The performance increases as we increase the total number of cores. However, the tags per sec do not increase linearly as the cores increase with total instances. The scale factor is significantly less than 2 (1.55) for 32 instances and 1.47 for 64 instances.

This can be attributed to the workload and the fact that we are doing very little work. So just adding roles and cores is increasing our Read & Write times while keeping the Parse Time constant.

 

Conclusion

Scale-out pattern works on Azure

Since the highest system on Azure is an 8-core box, the scale-up performance will hit a bottleneck very fast. The only way to achieve greater performance is through a scale-out architecture. The items below should be considered when designing an architectural pattern to process streaming data on Azure:

Avoid contention as much as possible

A key design factor into achieving scale out is avoiding contention. In our setup there is contention in three different places: reading the input, parsing the data and writing the output.

Input consists of read-only files and there is no contention in their processing by the Worker role.

Parsing the data is a specific business logic function which may or may not have contention. In our case, we assumed that the tag data read can be processed by the same thread without any other resource constraint.

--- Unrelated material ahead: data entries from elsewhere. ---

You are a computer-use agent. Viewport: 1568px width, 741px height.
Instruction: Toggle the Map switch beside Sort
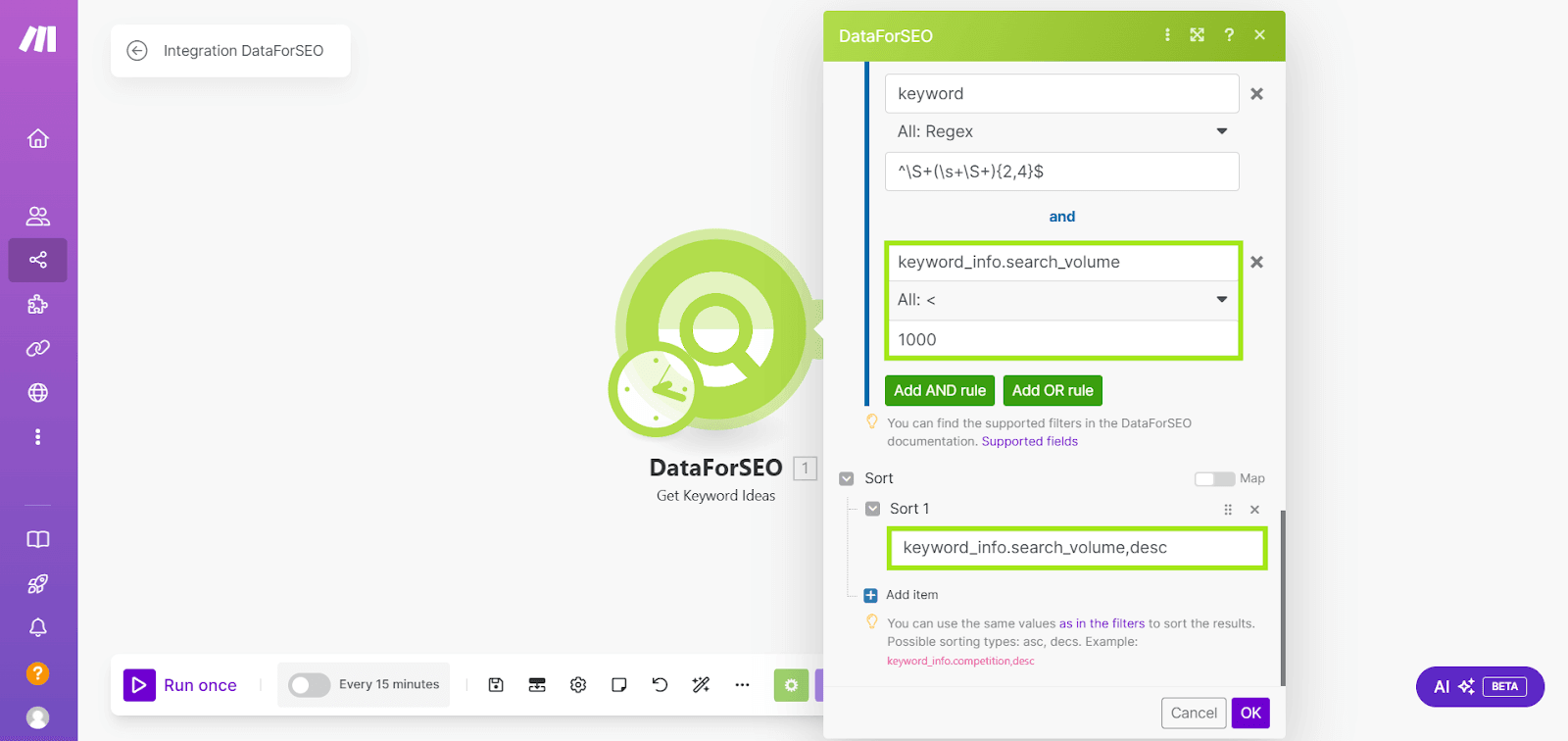(1214, 478)
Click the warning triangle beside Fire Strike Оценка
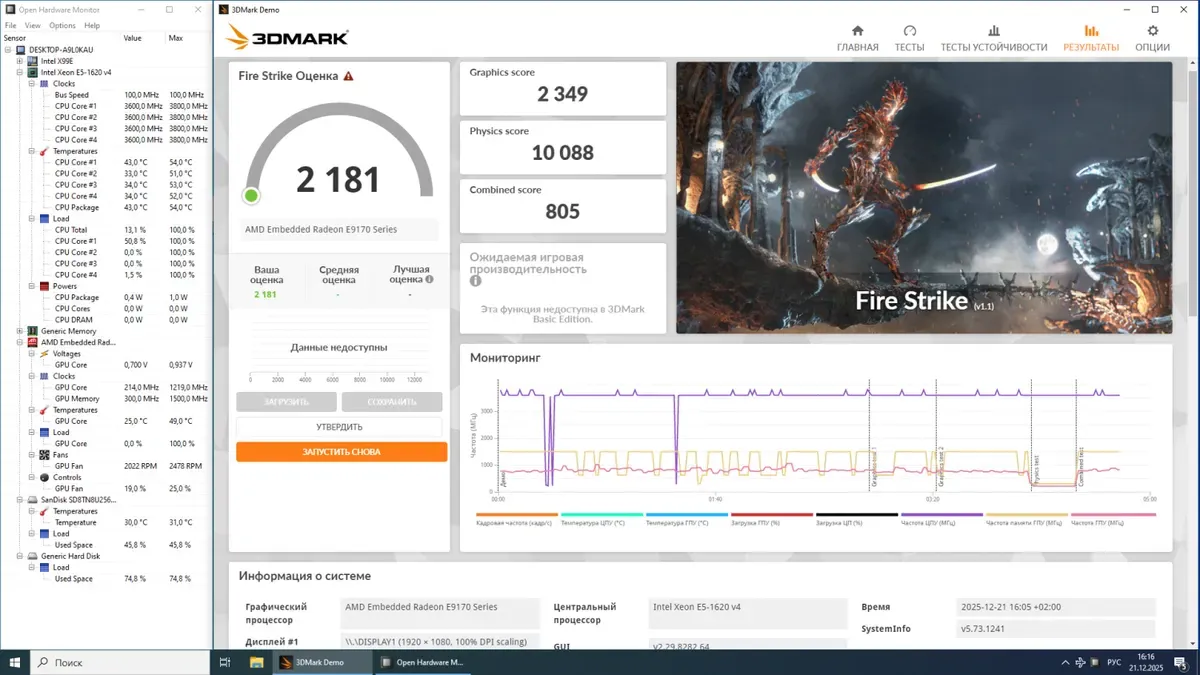Viewport: 1200px width, 675px height. (348, 76)
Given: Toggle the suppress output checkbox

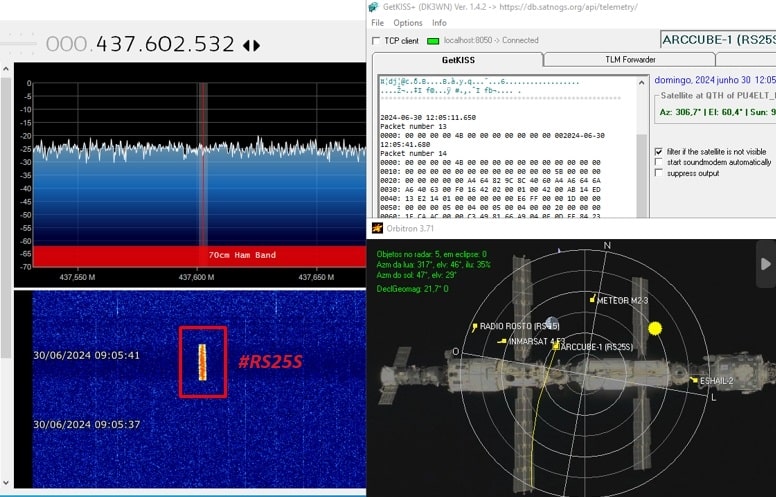Looking at the screenshot, I should point(658,173).
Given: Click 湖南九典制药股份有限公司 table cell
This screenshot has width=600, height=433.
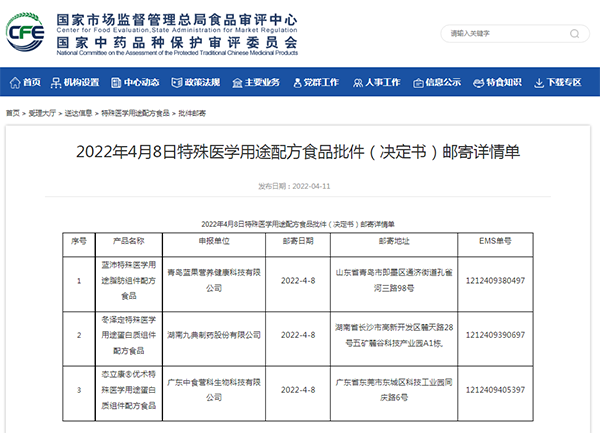Looking at the screenshot, I should coord(212,332).
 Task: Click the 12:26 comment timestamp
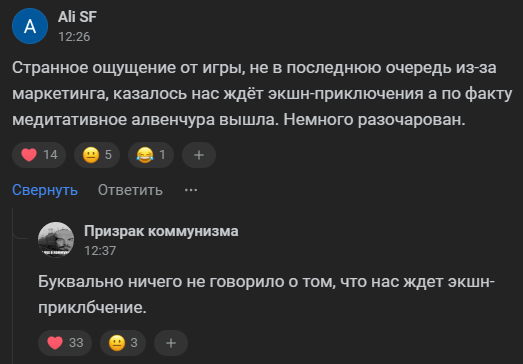[74, 37]
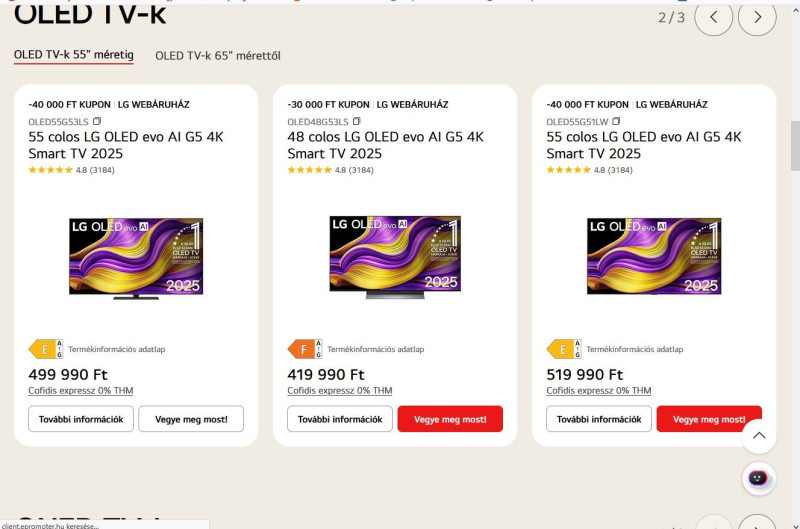
Task: Open the chatbot assistant icon
Action: tap(759, 478)
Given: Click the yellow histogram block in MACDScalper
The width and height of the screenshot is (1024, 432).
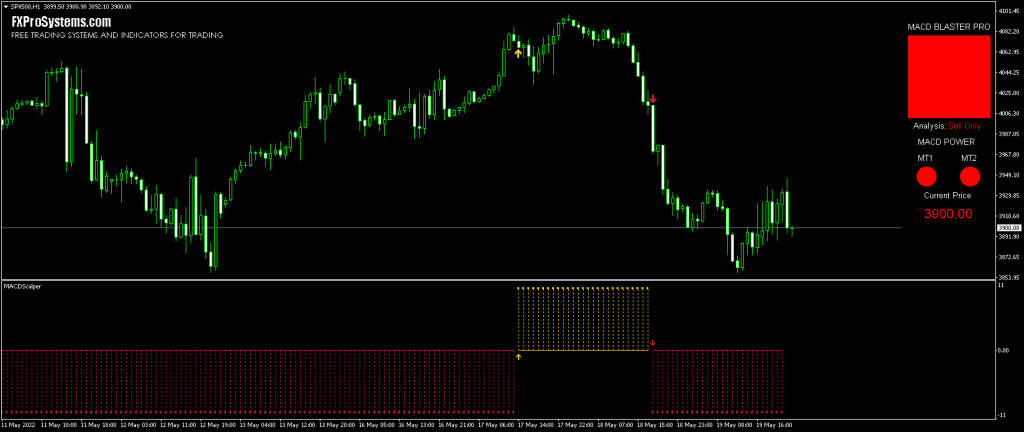Looking at the screenshot, I should point(584,319).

Finally the key optimization is in writing the output. We specifically implemented some key assumptions which will avoid contention while writing the data:

· We create a file per tag per thread per instance of the worker role. So once the thread picks up the data from the input file, it will own the files related to the tags it processes. There is literally no contention.

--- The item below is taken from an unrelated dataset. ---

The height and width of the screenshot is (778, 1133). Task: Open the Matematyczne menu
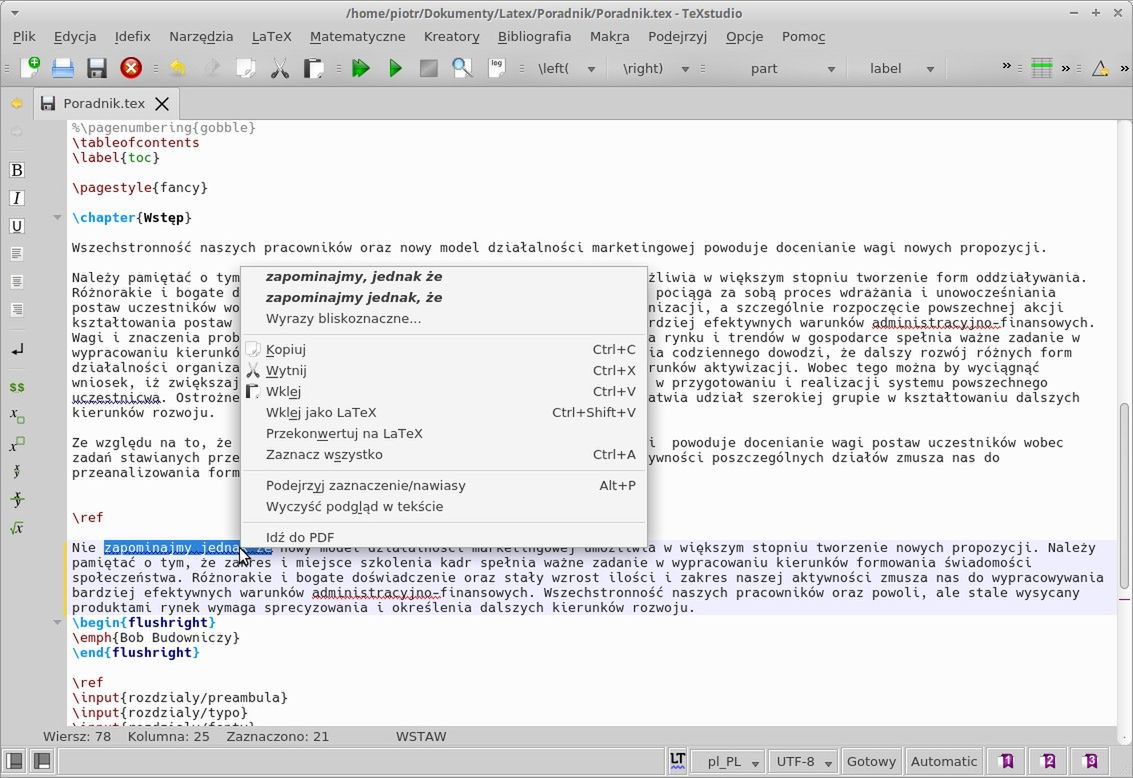[x=357, y=36]
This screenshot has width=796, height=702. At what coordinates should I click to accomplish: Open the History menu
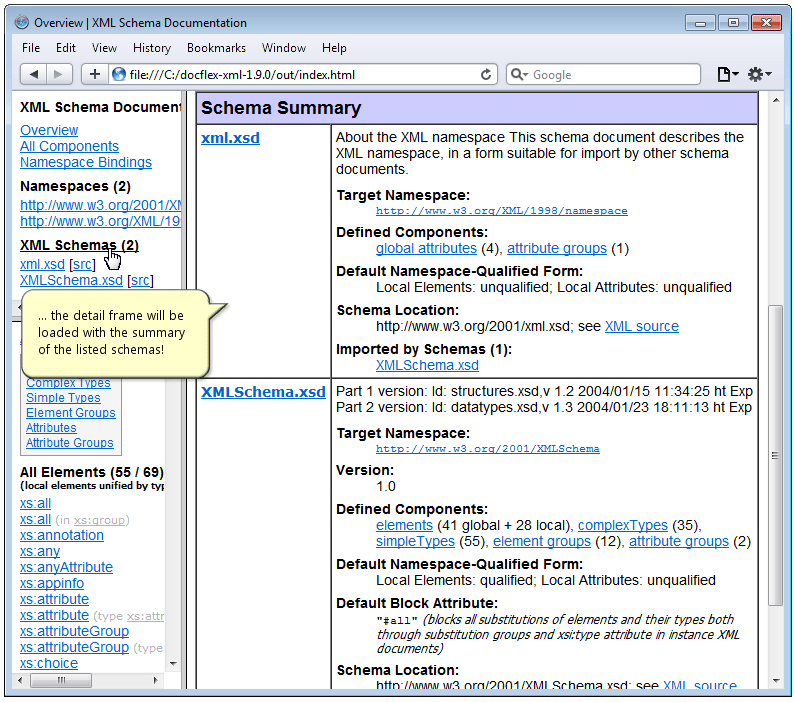pos(151,48)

· We also index the data in Azure Table so that we know which file contains which data point. Azure Table will only contain the file and the tag along with the timestamp.

Use Queues to optimize processing

Queues are used in this pattern to list the work that remains to be done. The worker roles will poll the queue and then process the input files based on the messages in the queue. The messages will be deleted by the worker role only after it has written to the output file.

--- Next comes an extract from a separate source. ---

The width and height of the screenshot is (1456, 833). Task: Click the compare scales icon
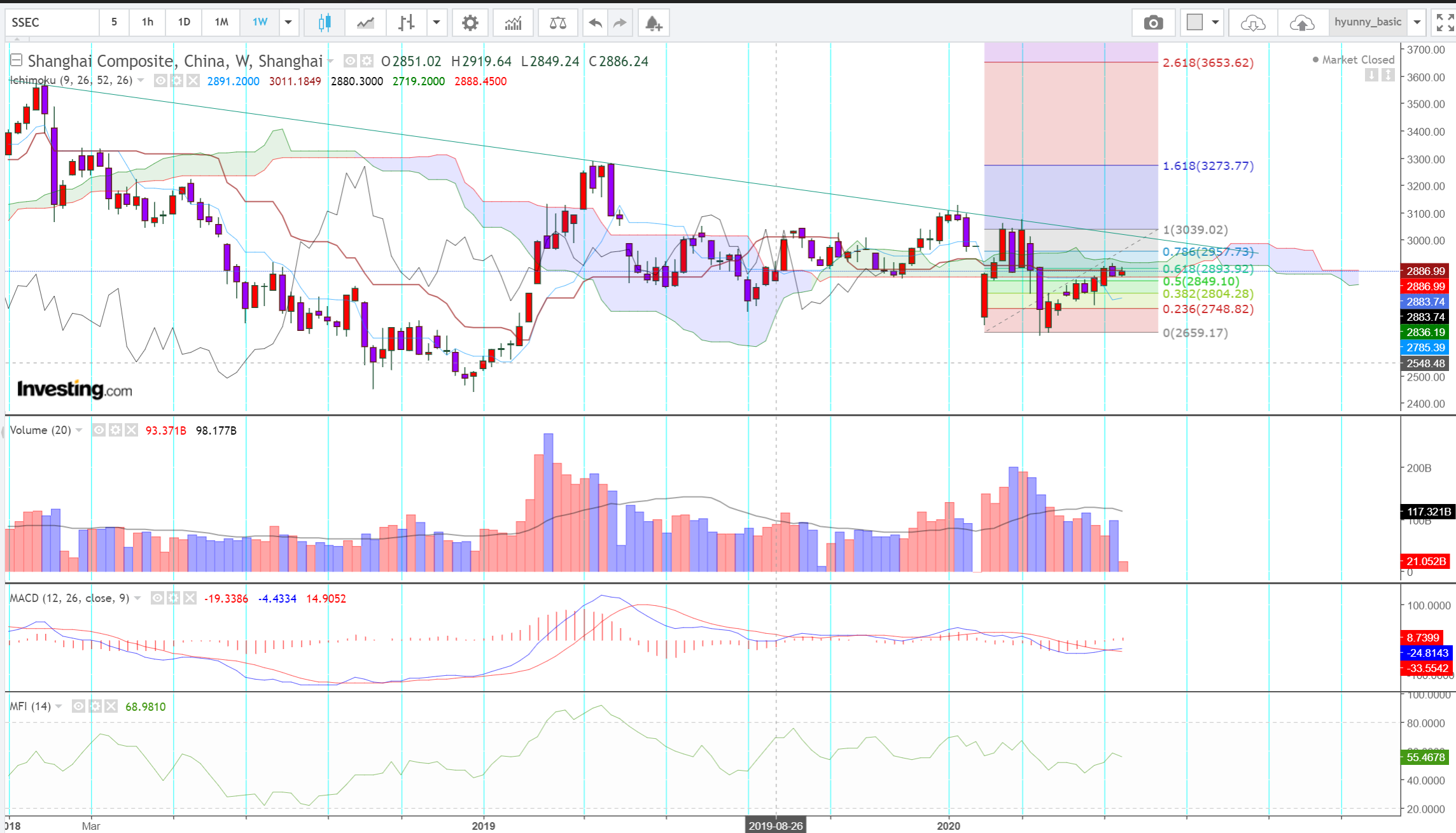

In general, use one queue and multiple processors to achieve highest throughput is an efficient way to process multiple requests.

Asynchronous Processing

This loosely-coupled pattern helps with both contention and scale-out of resources. In our case the reading and writing are done by worker roles who are not dependent on each other as well as on the order of processing. They will process the work from the queue and update the queue

Resiliency

All of the data in Azure gets stored in at least 3 copies (For local redundant storage) and 6 copies across two datacenters (for Geo-Redundant storage). This assures that we will not lose either the input or output in event of a disaster.

If any role goes down, the message in the queue doesn’t get deleted and it will be picked up by the other instances as a part of the next batch of messages.

Further customization for optimizing a specific workload

Our current project was a Proof of Concept. For real applications there are multiple customizations which would need to be done to fit their specific requirements.

Batch Size

In our implementation we processed messages in batches of 10. This has a direct impact on memory as well as processing time for an instance. Too few batch sizes would increase the impact of the time to retrieve & process a message, and too large batch size would potentially starve other role instances.

Memory used

If the actual business logic in the worker role is dependent on memory, then the code will need to change to accommodate that. This could be implemented by reducing batch size, processing tags in a different way.

Tag compression and decompression

Our input data as well as the output data is the simplest implementation of streaming sensor data. Almost all of the available sensor data collection systems utilize some compression. The compression can be significant if the data doesn’t change that often. This can be leveraged to project an even higher number of tags per second.

Tenant prioritization

Currently we treat all tenants (represented as Datasets) equally. This could be easily modified to prioritize tenants or a set of tenants.